→ **HOW TO COMPLETE THIS TASK**
Copy every record below exactly as it appears.

→ **PROVIDED RECORDS**
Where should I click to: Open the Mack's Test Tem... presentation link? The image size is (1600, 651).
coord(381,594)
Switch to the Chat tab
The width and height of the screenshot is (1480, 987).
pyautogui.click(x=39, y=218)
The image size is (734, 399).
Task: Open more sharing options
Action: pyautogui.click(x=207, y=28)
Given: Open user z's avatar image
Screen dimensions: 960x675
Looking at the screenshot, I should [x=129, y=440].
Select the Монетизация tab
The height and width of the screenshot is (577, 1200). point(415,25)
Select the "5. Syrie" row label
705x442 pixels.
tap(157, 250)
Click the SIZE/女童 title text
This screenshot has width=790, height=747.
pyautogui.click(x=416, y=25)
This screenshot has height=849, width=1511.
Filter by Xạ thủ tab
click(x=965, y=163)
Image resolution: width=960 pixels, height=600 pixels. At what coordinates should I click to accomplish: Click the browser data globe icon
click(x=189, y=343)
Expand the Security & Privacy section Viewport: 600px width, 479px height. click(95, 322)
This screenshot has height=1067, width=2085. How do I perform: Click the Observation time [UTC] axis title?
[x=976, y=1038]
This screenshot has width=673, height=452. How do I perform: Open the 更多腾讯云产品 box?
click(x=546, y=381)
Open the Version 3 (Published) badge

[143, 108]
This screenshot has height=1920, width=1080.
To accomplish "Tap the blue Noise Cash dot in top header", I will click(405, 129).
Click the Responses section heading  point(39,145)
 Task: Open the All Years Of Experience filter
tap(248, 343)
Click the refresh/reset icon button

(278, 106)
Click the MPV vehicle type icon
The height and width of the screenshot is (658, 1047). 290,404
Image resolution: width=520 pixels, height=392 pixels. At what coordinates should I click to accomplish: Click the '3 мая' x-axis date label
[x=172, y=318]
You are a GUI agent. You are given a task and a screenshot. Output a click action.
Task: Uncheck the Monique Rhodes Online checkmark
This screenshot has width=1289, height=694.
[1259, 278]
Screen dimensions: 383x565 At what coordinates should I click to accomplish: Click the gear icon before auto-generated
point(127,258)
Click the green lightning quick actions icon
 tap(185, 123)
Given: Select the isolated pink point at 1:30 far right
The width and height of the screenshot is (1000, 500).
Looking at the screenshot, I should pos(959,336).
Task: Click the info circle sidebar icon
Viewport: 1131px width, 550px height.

→ **EXERCISE ANSWER**
Where should I click to: Open the Mack's Test Tem... presentation link? The image size is (1600, 651).
coord(381,594)
Switch to the Chat tab
The width and height of the screenshot is (1480, 987).
pyautogui.click(x=39, y=218)
The image size is (734, 399).
Task: Open more sharing options
Action: pyautogui.click(x=207, y=28)
Given: Open user z's avatar image
Screen dimensions: 960x675
Looking at the screenshot, I should [x=129, y=440].
Select the Монетизация tab
The height and width of the screenshot is (577, 1200). point(415,25)
Select the "5. Syrie" row label
705x442 pixels.
tap(157, 250)
Click the SIZE/女童 title text
This screenshot has width=790, height=747.
pyautogui.click(x=416, y=25)
This screenshot has height=849, width=1511.
Filter by Xạ thủ tab
click(x=965, y=163)
Image resolution: width=960 pixels, height=600 pixels. At what coordinates should I click to accomplish: Click the browser data globe icon
click(x=189, y=343)
Expand the Security & Privacy section Viewport: 600px width, 479px height. click(95, 322)
This screenshot has height=1067, width=2085. How do I perform: Click the Observation time [UTC] axis title?
[x=976, y=1038]
This screenshot has width=673, height=452. How do I perform: Open the 更多腾讯云产品 box?
click(x=546, y=381)
Open the Version 3 (Published) badge

[143, 108]
This screenshot has height=1920, width=1080.
To accomplish "Tap the blue Noise Cash dot in top header", I will click(405, 129).
Click the Responses section heading  point(39,145)
 Task: Open the All Years Of Experience filter
tap(248, 343)
Click the refresh/reset icon button

(278, 106)
Click the MPV vehicle type icon
The height and width of the screenshot is (658, 1047). 290,404
Image resolution: width=520 pixels, height=392 pixels. At what coordinates should I click to accomplish: Click the '3 мая' x-axis date label
[x=172, y=318]
You are a GUI agent. You are given a task and a screenshot. Output a click action.
Task: Uncheck the Monique Rhodes Online checkmark
This screenshot has width=1289, height=694.
[1259, 278]
Screen dimensions: 383x565 At what coordinates should I click to accomplish: Click the gear icon before auto-generated
point(127,258)
Click the green lightning quick actions icon
 tap(185, 123)
Given: Select the isolated pink point at 1:30 far right
The width and height of the screenshot is (1000, 500).
Looking at the screenshot, I should pos(959,336).
Task: Click the info circle sidebar icon
Viewport: 1131px width, 550px height.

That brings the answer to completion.